Um policial militar do 40º BPM (Campo Grande), alvo da Operação Sólon da Polícia Federal que apura a prática de lavagem de dinheiro conexos a crimes eleitorais, foi encontrado em casa na manhã desta quinta-feira com dinheiro em espécie, uma pistola e munição irregulares durante o cumprimento de mandado de busca e apreensão. Entre os investigados estão os irmãos José Guimarães Natalino e Jerônimo Guimarães Filho, apontados judicialmente como fundadores da Liga da Justiça, uma das maiores milícias do estado.
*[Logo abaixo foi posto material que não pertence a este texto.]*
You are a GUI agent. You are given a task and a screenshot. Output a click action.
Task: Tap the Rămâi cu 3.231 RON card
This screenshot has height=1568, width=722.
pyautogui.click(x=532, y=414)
A PF cumpriu 12 mandados em residências, comitês de campanhas e empresas ligadas ligados a dez investigados. A candidata a vice-prefeita pelo Partido da Mulher Brasileira (PMB), Jéssica Natalino, filha de José Guimarães, também é investigada, assim como a ex-vereadora Carminha Jerominho, filha de Jerônimo Guimarães e candidata à Câmara dos Vereadores pela mesma sigla. Jéssica integra a chapa liderada pela candidata a prefeita Suêd Haidar.
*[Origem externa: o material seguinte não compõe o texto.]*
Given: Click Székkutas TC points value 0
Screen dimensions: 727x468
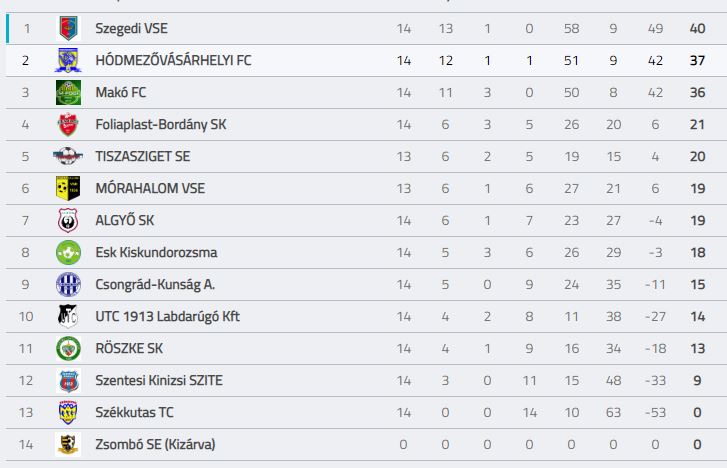Looking at the screenshot, I should point(697,412).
Segundo a PF, os irmãos Jerominho e Natalino estariam se preparando para retormar o influência política, com cargos no legislativo e no executivo. Nas eleições de 2020 eles pretendiam retomar o poder que possuíam na Zona Oeste do Município.
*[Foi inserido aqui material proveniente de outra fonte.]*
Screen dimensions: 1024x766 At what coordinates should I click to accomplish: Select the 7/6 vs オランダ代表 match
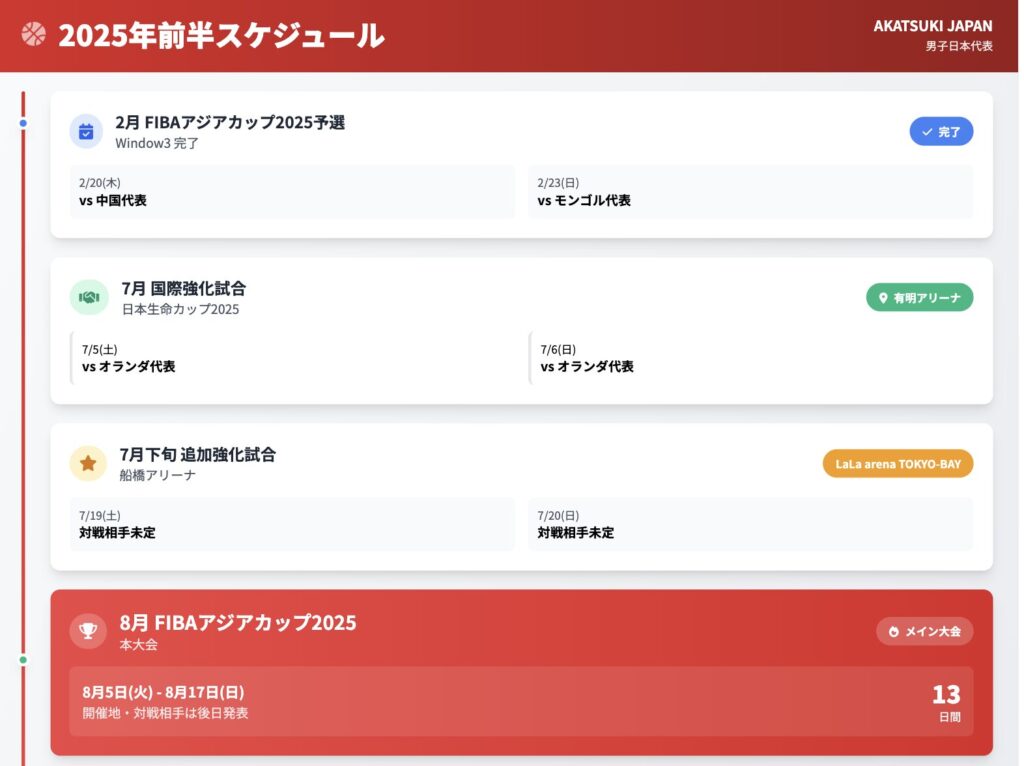750,358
A PF informou, após a operação, que apreendeu celulares, materiais de campanha e pacotes de dinheiro, num total de cerca de R$ 350 mil. Na casa de um dos alvos, de acordo com a corporação, havia R$ 180 mil. Na residência de outro investigado, R$ 140 mil. Houve ainda a apreensão de US$ 2,5 mil. Os mandados de busca e apreensão miravam pessoas físicas, um comitê de campanha e estabelecimentos comerciais, como uma drogaria e um restaurante — entre eles, o Bar Farofão Empório e Confeitaria e uma loja de conveniência em Campo Grande, na Zona Oeste. Os mandados foram expedidos pela 16ª Zona Eleitoral, especializada em crimes praticados por organização criminosa, lavagem de dinheiro e outros crimes eleitorais.

Durante as investigações, foram identificadas movimentações financeiras atípicas na ordem de R$ 1 milhão em empresas ligadas aos investigados a partir da análise dos Relatórios de Inteligência Financeira (Rifs). De acordo com a PF, esses recursos possivelmente seriam destinados para gastos de campanhas eleitorais. O superintendente regional da PF no Rio, Tácio Muzzi, afirmou que a investigação começou em junho deste ano e declarou que a corporação agiu de forma proativa para evitar currais eleitorais neste eleição. A PF sustenta que o grupo investigado tem ligações históricas com a milícia na Zona Oeste e o objetivo de retomar o poderio político na região por meio da candidatura de parentes.

De acordo com a PF, os alvos utilizavam as redes sociais para escolher os candidatos que iriam concorrer nas eleições. Para a corporação, enquetes foram realizadas entre os membros do grupo, que votavam em seus preferidos e ainda financiavam a campanha eleitoral dos escolhidos, incluindo a prática de disseminação de informações falsas sobre as disputas eleitorais.